练习要求 =>
(1) 在这篇关于 BERT 与 GloVe 的文章中，代码按什么比例划分训练集和测试集？
(2) 请从这篇关于 BERT 与 GloVe 的文章的最后一行之后续写下去。

原始文档 =>

结果对比 bert VS bert+spacy

epoch = 3

epoch = 10

可以看到融合了句法特征确实增加了 bert模型的准确性

Task3 - gloVe- 完整数据集

gloVe

import pandas as pd
from sklearn.model_selection import train_test_split
from torch.utils.data import DataLoader, Dataset
import torch.nn as nn
import torch.optim as optim
from torchtext.vocab import GloVe
from torchtext.data.utils import get_tokenizer
from torch.nn.utils.rnn import pad_sequence
import torch
import time

# 读取数据集路径
data_path = '/Users/bootscoder/PycharmProjects/nlp-lesson-design/data/SemEval-Triplet-data/ASTE-Data-V2-EMNLP2020/14lap/dev_triplets.txt'

# 加载数据，将每行数据读取并存储在列表中
data = []
with open(data_path, 'r') as file:
    for line in file:
        text, label = line.strip().split('####')
        data.append((text, label))

# 将数据转换为DataFrame
df = pd.DataFrame(data, columns=['sentence', 'label'])

# 简单预处理标签，将文本标签转换为数值标签
df['label'] = df['label'].apply(lambda x: 0 if 'NEG' in x else (1 if 'NEU' in x else 2))

# 划分训练和测试集，80%用于训练，20%用于测试
train_df, test_df = train_test_split(df, test_size=0.2, random_state=42)

train_texts = train_df['sentence'].tolist()
train_labels = train_df['label'].tolist()
test_texts = test_df['sentence'].tolist()
test_labels = test_df['label'].tolist()

# 加载GloVe词向量
glove = GloVe(name='6B', dim=100)
tokenizer = get_tokenizer("basic_english")

# 创建单词到索引的映射
vocab = {word: idx for idx, word in enumerate(glove.itos)}


# 自定义数据集类
class GloveDataset(Dataset):
    def __init__(self, texts, labels, vocab, tokenizer, max_length):
        self.texts = texts
        self.labels = labels
        self.vocab = vocab
        self.tokenizer = tokenizer
        self.max_length = max_length

    def __len__(self):
        return len(self.texts)

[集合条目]

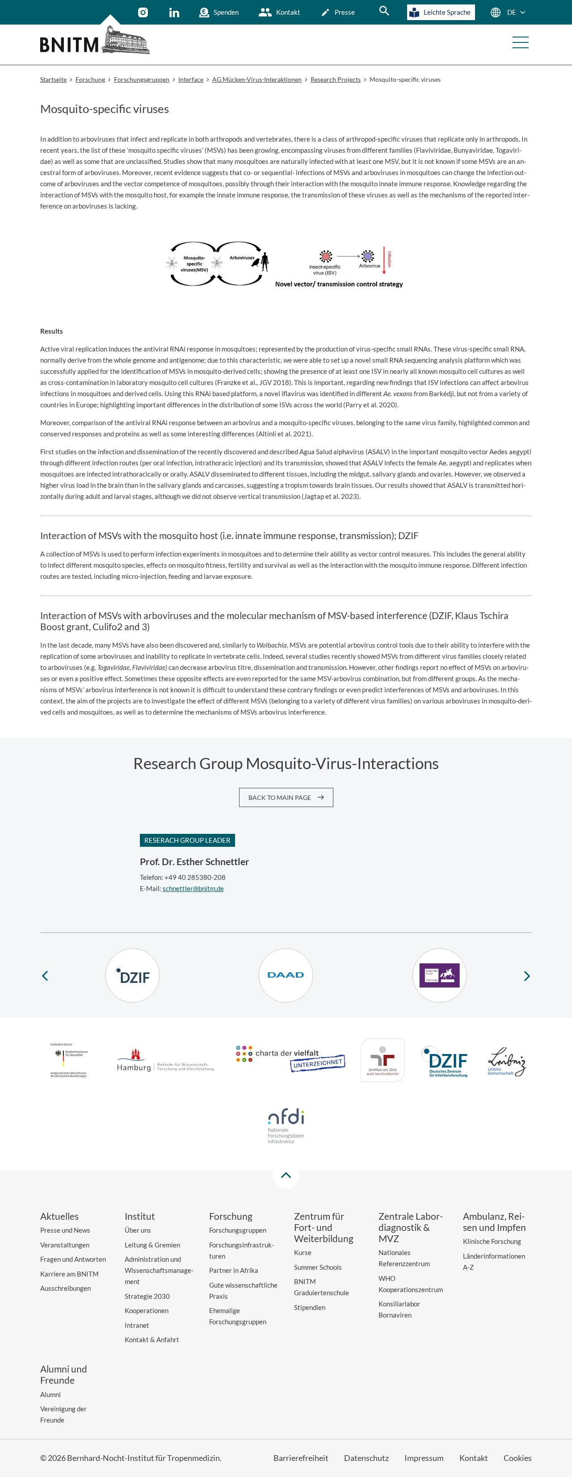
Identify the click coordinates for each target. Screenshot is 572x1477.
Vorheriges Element (44, 975)
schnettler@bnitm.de (193, 888)
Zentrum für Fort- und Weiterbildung (323, 1227)
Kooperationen (146, 1310)
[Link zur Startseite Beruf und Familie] (382, 1062)
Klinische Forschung (492, 1241)
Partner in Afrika (233, 1270)
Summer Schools (318, 1267)
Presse (345, 12)
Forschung (230, 1216)
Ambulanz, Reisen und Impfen (494, 1221)
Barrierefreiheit (300, 1458)
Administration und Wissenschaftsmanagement (159, 1270)
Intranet (137, 1325)
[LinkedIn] (175, 12)
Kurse (302, 1252)
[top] (286, 1175)
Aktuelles (59, 1216)
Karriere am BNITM (69, 1274)
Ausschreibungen (65, 1288)
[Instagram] (144, 12)
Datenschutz (366, 1458)
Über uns (138, 1230)
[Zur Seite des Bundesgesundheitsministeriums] (69, 1061)
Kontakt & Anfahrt (152, 1339)
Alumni (50, 1394)
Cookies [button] (518, 1458)
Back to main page (279, 797)
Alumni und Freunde (63, 1374)
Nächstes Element (527, 975)
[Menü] (520, 42)
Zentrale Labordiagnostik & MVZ (411, 1227)
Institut (140, 1216)
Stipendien (309, 1307)
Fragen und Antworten (73, 1259)
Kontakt (288, 12)
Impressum (424, 1458)
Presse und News (65, 1230)
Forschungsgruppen (237, 1230)
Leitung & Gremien (152, 1245)
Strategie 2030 (147, 1296)
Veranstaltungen (64, 1245)
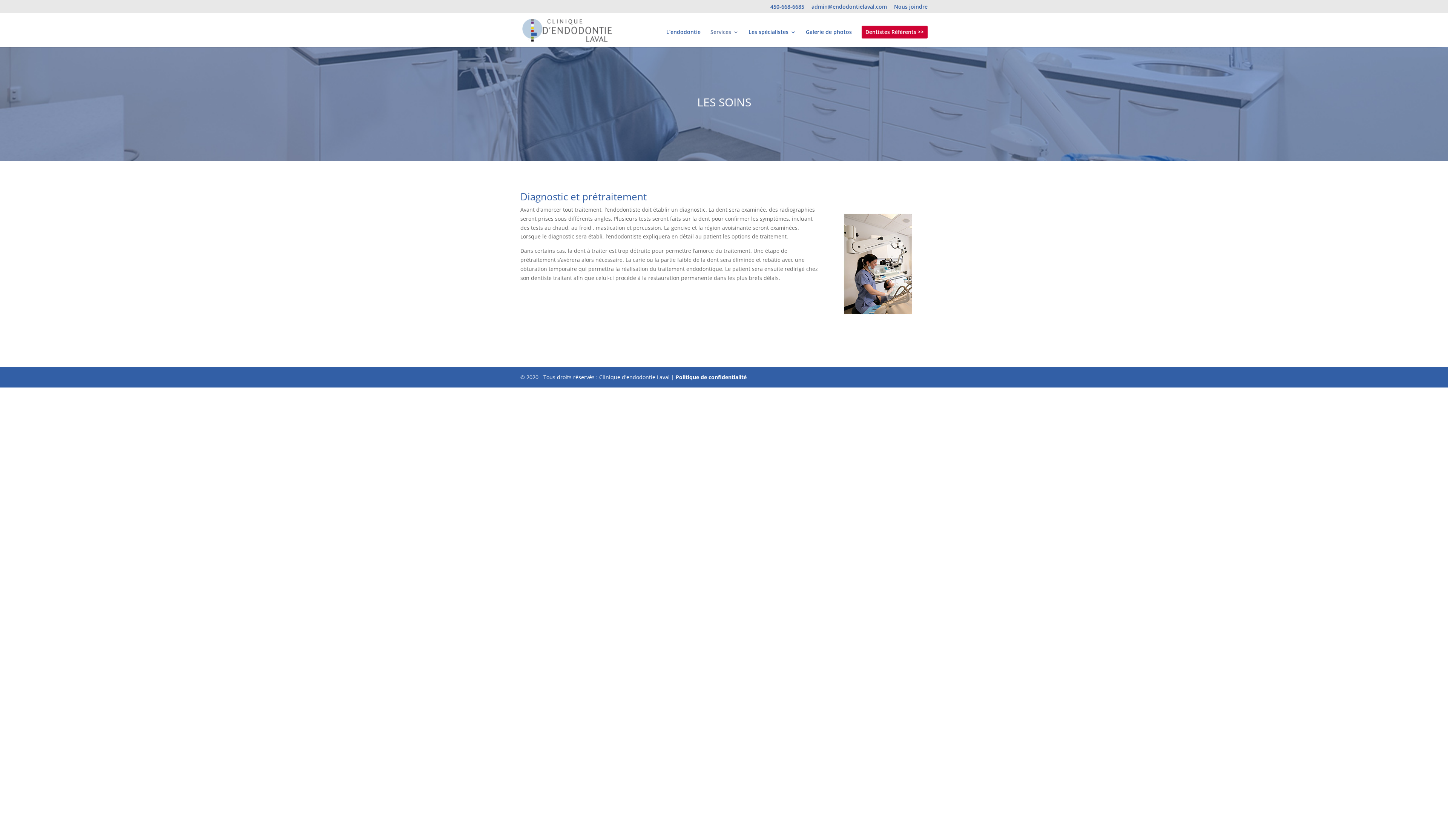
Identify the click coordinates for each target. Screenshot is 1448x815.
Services (720, 32)
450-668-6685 (787, 7)
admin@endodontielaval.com (849, 7)
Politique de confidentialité (711, 377)
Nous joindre (911, 7)
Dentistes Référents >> (894, 31)
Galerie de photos (829, 32)
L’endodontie (683, 32)
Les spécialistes (768, 32)
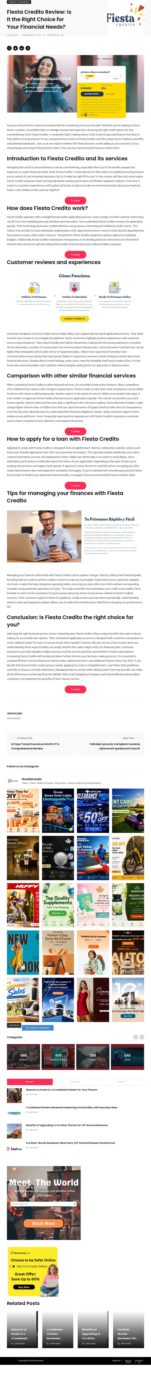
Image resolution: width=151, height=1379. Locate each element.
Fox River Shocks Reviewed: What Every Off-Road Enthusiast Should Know (70, 1143)
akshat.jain (14, 713)
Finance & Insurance (19, 2)
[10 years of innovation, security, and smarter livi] (128, 1000)
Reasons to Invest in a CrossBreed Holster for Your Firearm (61, 1089)
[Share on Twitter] (15, 48)
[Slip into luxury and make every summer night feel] (93, 1000)
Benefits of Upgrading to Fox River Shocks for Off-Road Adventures (67, 1125)
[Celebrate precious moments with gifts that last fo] (93, 905)
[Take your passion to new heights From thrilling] (93, 858)
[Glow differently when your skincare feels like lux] (23, 858)
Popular (75, 1082)
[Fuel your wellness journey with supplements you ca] (58, 905)
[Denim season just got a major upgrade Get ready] (23, 952)
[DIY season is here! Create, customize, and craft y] (23, 811)
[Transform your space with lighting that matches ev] (58, 811)
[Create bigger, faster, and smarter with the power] (128, 952)
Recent (30, 1082)
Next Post (128, 738)
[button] (117, 1361)
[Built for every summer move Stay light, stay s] (93, 952)
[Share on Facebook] (9, 48)
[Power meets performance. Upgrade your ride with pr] (93, 811)
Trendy (121, 1082)
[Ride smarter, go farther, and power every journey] (128, 858)
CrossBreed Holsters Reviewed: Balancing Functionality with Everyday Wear (72, 1107)
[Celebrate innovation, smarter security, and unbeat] (58, 1000)
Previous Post (24, 738)
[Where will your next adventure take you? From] (128, 811)
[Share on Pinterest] (28, 48)
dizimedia (33, 1094)
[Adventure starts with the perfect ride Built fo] (23, 905)
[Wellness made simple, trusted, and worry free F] (128, 905)
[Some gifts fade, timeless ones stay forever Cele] (58, 858)
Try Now (75, 200)
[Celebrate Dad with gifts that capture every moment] (58, 952)
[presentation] (135, 1037)
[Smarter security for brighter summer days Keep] (23, 1000)
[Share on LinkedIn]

参考答案 =>
(1) 80% 用于训练，20% 用于测试。

(2)
    def __getitem__(self, idx):
        text = self.texts[idx]
        label = self.labels[idx]
        tokens = self.tokenizer(text)
        indices = [self.vocab[token] if token in self.vocab else self.vocab['unk'] for token in tokens]
        return torch.tensor(indices), torch.tensor(label)


# 自定义collate函数，用于将不同长度的文本序列填充到相同长度
def collate_fn(batch):
    texts, labels = zip(*batch)
    lengths = torch.tensor([len(text) for text in texts])
    texts = pad_sequence(texts, batch_first=True, padding_value=vocab['pad'])
    labels = torch.tensor(labels)
    return texts, labels, lengths


# 创建数据集和数据加载器
train_dataset = GloveDataset(train_texts, train_labels, vocab, tokenizer, max_length=128)
train_loader = DataLoader(train_dataset, batch_size=8, shuffle=True, collate_fn=collate_fn)
test_dataset = GloveDataset(test_texts, test_labels, vocab, tokenizer, max_length=128)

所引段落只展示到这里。